Adventures in Form, the category’s runner up, was described by one voter as ‘One of the best anthologies of the decade’. Fellow nominee Sculpted was praised for giving ‘a voice to the North West’ and for providing ‘a pleasingly diverse range of voices which does the North West proud’. Rhyming Thunder was described as a ‘magnificent collection full of wonderful pieces from some of the best emerging spoken word artists on the scene’. The Centrifual Eye’s 5th Anniversary Anthology, the only non-UK publication on the list, was described as ‘a stunning compilation of superbly-crafted poems from TCE’s first 5 years in publication. I’ve never read so much good poetry in one place before that wasn’t written by a single/favorite author.’

However, the winner was Catechism: Poems for Pussy Riot, with many voters praising it for the work English PEN and the editors have done to support the detained members of Pussy Riot:

‘This anthology is unique and striking in its focus; it is both a powerful tool for campaigning and a beautiful, passionate – and at times hilarious – collection of poetry. This is poetry with real heart and soul and it deserves to win!’

‘A creative, collaborative and timely collection of poems responding to the ridiculous decision to imprison the Pussy Riot women. Great use of poetry as a means of standing up to attacks on free expression as it is happening.’

‘Searing and beautiful response to the Pussy Riot tragedy – manages to be topical, timely, and purely poetic at the same time.’

Poetry Anthology

Best mixed anthology

This award celebrated anthologies that did not fit a precise mould of pure poetry or pure fiction. The shortlist included exciting work meshing together genres creatively.

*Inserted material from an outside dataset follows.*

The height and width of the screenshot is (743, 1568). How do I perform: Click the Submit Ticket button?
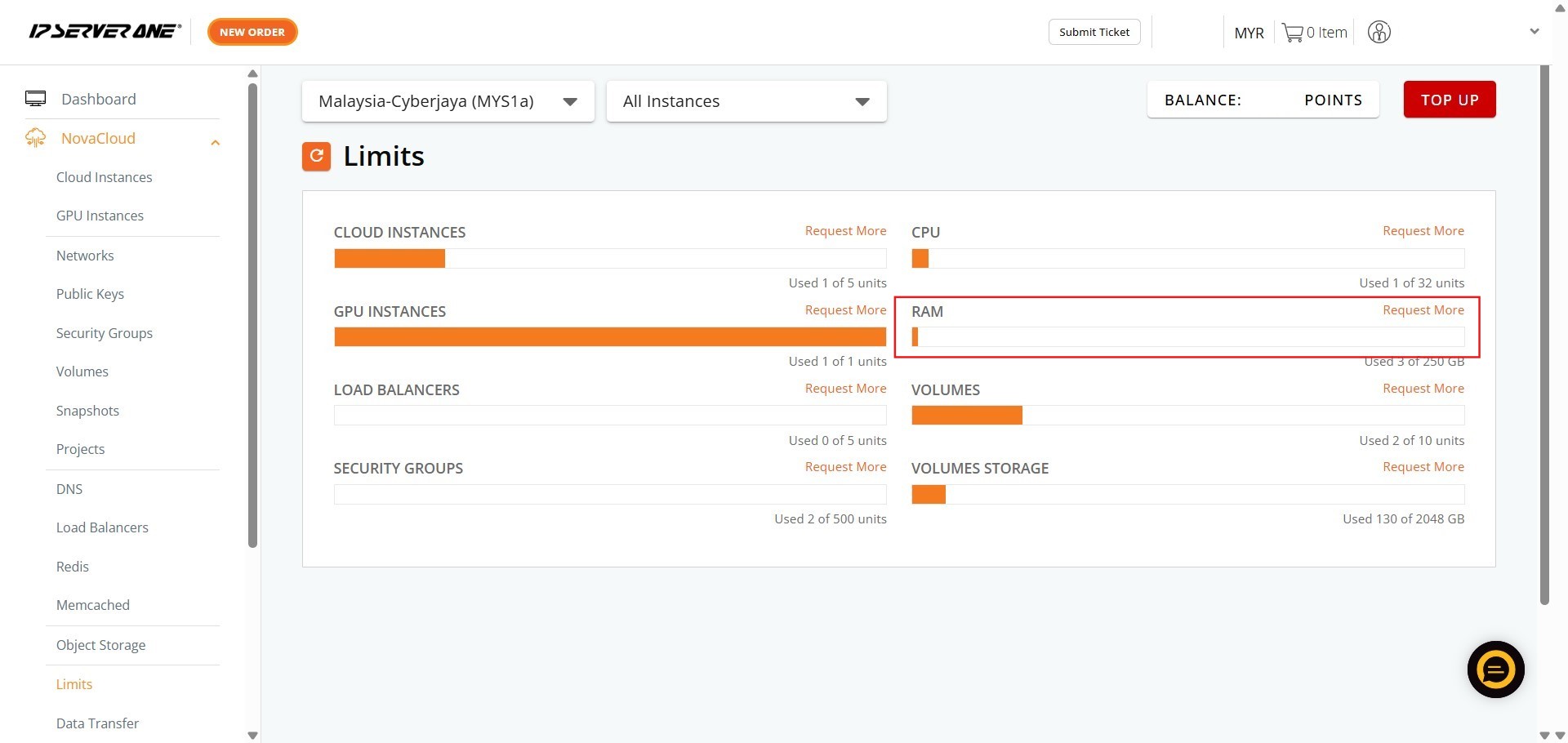coord(1094,32)
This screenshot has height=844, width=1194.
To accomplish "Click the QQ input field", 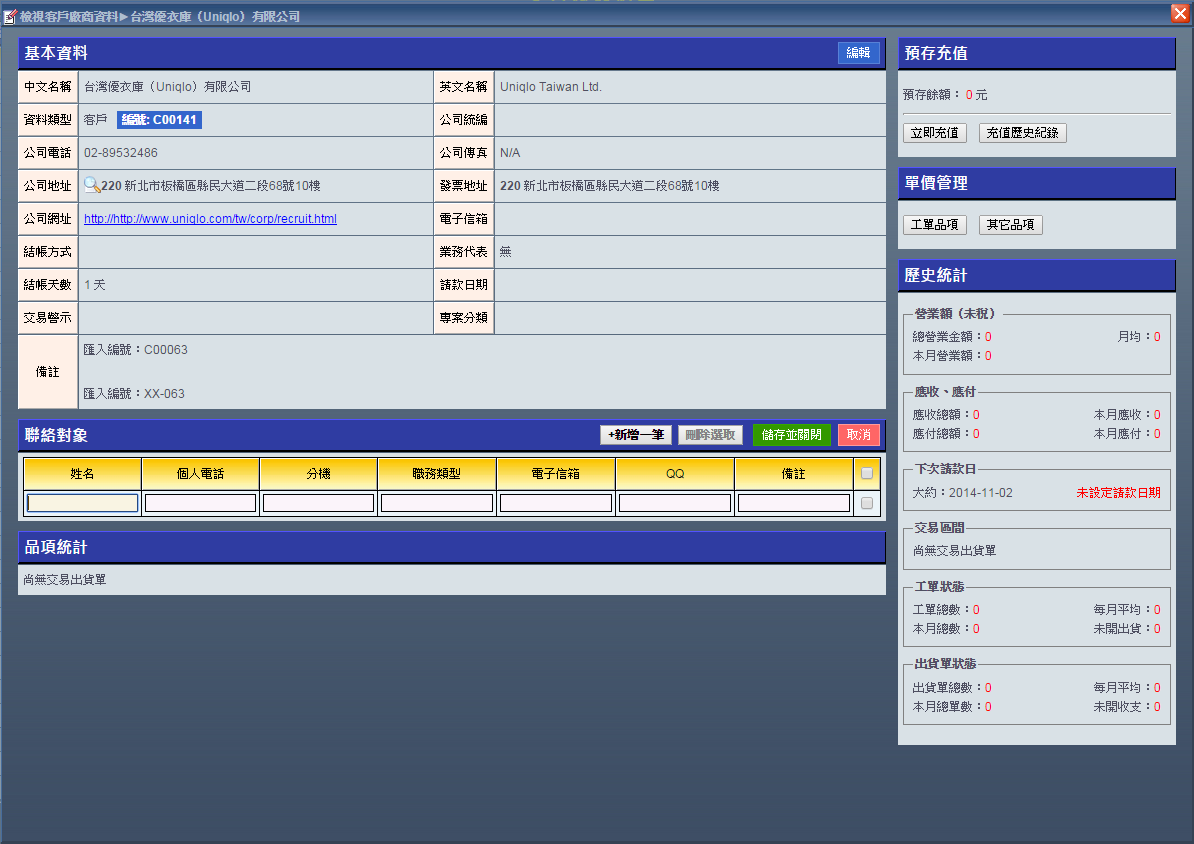I will (675, 503).
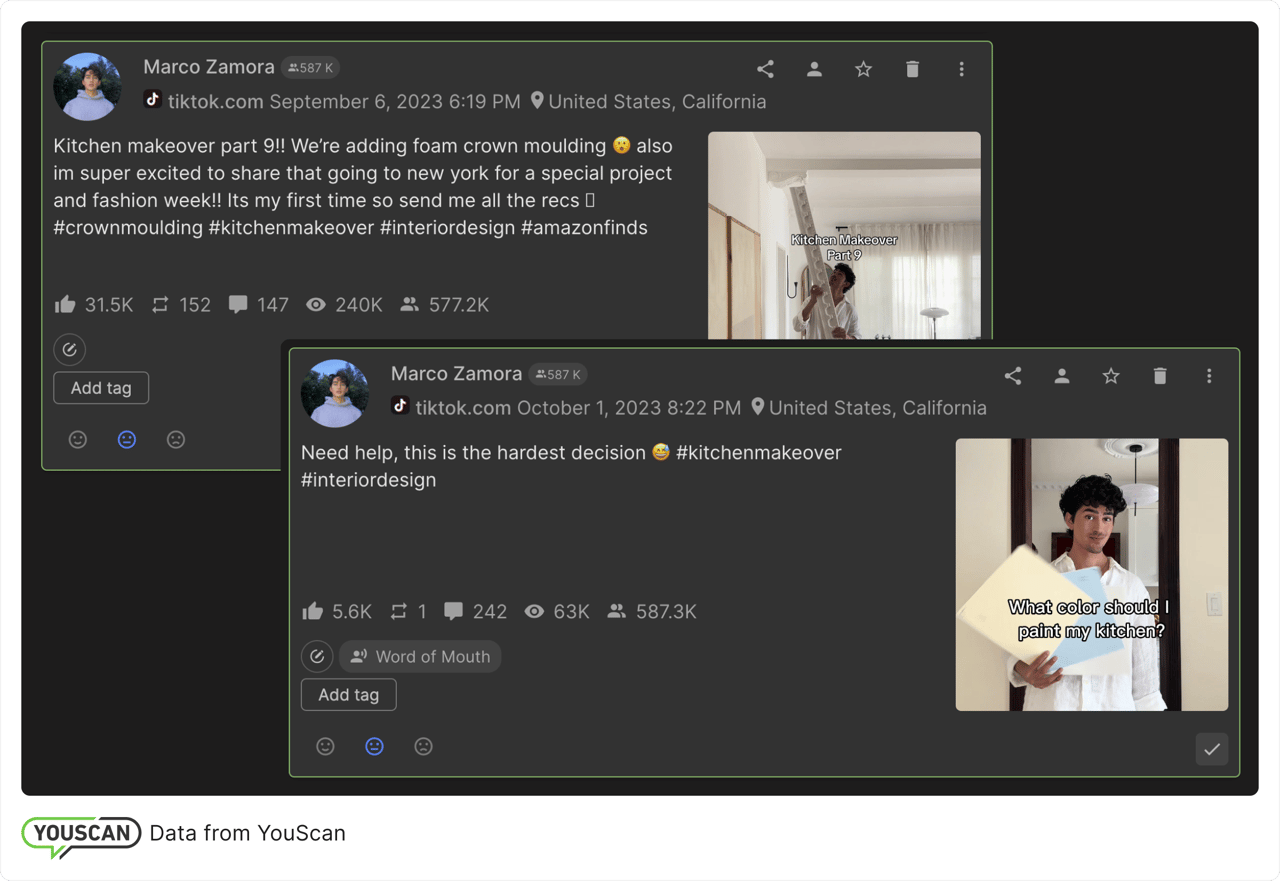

Runner-up Still (Negative Press) received an overwhelming amount of comments, praising its mixture of photography and prose: ‘Still is a collection of stories that provide powerful insight and emotion into the lives of those that feel they don’t always have a voice’, ‘Fantastic idea, using images from an abandoned public office to inspire a collection of short stories!’

Fellow nominees included Pressed by Unseen Feet  (‘Because York deserves to be on the literary map and Stairwell Books are awesome’), Silver Anthology (‘a wonderful mix of prose and poetry, well-known authors and new names. A delightful read!’) and Second Lives (‘because psychogeography never ceases to be fascinating. Also Terrance Hayes FTW!’).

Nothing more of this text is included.